In reply to Postmanpat:
Ah, I love a good rant session about the BBC. As someone of faintly centre right leanings who worked in BBC Newsgathering for several years without being detected and eliminated by the liberal clan who supposedly run the place, perhaps I can offer a touch of balance, which is obviously the last thing associated with the BBC, if you believe the Evening Standard or its website.
As ever, there is a grain of truth about the 'liberal' jibe. BBC News is London - the nations and regions are thoroughly irrelevant in day-to-day news planning. That means that decisions are taken by the London workforce which is a cross section, politically, of the capital. That means liberal leftism. Journalists generally, though not exclusively, have a background in softer degrees, and this again means a higher prevalence of left-thinking, in my experience.

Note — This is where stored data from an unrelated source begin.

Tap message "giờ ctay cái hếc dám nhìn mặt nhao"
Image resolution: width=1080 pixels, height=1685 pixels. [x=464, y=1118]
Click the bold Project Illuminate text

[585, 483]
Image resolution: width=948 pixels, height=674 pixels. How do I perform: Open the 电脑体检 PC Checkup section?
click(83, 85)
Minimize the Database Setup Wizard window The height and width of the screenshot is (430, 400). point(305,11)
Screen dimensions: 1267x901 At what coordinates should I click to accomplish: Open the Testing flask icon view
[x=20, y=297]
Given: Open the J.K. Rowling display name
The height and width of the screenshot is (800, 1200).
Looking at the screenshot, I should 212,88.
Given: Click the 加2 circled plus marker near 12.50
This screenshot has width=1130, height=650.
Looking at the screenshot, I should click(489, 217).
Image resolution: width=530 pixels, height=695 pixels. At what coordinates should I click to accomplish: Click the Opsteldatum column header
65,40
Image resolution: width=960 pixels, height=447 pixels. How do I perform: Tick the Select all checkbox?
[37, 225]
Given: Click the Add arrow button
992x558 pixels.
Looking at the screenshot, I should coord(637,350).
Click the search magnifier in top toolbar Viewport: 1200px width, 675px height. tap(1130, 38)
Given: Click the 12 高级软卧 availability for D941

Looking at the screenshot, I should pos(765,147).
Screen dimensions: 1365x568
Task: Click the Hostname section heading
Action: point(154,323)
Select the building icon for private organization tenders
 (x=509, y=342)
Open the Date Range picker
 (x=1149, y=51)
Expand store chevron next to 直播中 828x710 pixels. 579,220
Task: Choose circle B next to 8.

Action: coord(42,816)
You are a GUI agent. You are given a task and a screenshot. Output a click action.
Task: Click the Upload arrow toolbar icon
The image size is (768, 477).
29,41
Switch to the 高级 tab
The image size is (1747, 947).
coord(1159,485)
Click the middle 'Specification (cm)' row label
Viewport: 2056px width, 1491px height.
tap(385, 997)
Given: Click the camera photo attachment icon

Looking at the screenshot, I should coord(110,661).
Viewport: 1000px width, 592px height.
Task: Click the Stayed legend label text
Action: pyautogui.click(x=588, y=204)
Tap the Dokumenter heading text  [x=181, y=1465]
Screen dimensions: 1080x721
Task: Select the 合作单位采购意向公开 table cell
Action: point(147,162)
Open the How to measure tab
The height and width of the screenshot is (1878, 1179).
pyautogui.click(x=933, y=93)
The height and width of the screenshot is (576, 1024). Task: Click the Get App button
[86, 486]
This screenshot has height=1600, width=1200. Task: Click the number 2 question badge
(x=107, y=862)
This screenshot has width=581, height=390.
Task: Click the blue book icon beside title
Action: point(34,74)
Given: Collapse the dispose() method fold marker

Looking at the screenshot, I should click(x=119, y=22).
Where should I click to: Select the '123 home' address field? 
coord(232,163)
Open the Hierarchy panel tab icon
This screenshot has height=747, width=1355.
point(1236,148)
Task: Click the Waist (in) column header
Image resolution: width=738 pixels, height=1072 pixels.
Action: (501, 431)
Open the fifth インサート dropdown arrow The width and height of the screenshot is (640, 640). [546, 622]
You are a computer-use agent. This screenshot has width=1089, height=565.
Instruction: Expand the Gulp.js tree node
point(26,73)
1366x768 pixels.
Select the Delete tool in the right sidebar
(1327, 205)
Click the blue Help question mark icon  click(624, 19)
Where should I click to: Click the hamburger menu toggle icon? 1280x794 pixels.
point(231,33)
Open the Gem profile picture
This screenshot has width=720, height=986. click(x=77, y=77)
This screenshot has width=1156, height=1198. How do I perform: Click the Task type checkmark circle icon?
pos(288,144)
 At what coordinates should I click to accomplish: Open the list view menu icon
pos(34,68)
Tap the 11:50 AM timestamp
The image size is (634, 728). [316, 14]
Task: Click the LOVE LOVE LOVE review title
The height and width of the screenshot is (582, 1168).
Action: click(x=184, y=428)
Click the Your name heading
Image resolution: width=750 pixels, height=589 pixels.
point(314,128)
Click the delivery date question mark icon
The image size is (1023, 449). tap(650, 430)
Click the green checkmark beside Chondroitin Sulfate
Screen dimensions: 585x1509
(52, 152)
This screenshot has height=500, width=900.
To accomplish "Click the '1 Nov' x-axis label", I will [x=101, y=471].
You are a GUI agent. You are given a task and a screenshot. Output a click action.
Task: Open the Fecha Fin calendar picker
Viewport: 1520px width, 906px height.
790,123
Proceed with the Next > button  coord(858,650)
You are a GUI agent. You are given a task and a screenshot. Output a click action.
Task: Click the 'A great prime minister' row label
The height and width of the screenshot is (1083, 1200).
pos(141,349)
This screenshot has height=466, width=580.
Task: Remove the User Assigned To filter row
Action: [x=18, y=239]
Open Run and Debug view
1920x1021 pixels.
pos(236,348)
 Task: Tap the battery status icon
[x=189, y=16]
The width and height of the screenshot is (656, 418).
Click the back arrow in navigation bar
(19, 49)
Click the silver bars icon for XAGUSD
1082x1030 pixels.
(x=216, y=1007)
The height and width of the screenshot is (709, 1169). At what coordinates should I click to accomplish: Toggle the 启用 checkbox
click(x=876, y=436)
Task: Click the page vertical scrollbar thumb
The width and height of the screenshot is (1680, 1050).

The majority of journalists working in all publications such as daily newspapers, news channels, are of exactly the same composition, it's just that some of the others are able to impose a contrary editorial slant (Mail, Standard) via a small number of editors and sub-editors.
In my opinion, the problem the BBC has is that it does not have enough experience at the middle levels of news planning and editing to apply a filter to the tone and content of news. There are simply too many channels, too many programmes, doing more or less exactly the same thing, and the experience is spread thinly across the board. This means you can have a 25-year-old controlling the output of the Today Programme, or News 24 on any particular day. This means they do not have the confidence to challenge a 'line' put forward by a journalist, or to shake off their own political beliefs in the interests of complete balance.
Having said that, I think the overall left-lean is very slight, and has manifested itself badly only a few times in recent years. Firstly, the make poverty history/G8 content - which, it should be pointed out, was not entirely News' fault (if you let Programmes get involved, the problem goes stratospheric) - and then the coverage of the Iraq War, where the strident anti-war views of a few managed to get stories on air that were not sufficiently journalistically robust. The BBC let down the public at that point by not applying scrutiny to its reporting.
The real scandal is what I mentioned earlier - the London-centric coverage of the corporation. The views of half the population are patronised, to be honest. You generally only get the North on your news if there has been a horrific murder, or half of it is underwater.
It all comes down to trustworthiness in the end. I think most people would look to the BBC for the least biased reporting of most issues, particularly in World reporting. It's a damn sight better than relying on the This is London website.
However, there were at least seven cappuccino bars at Television Centre in 2004. I suspect there may be even more now. But this just suggests they're paying their staff too much.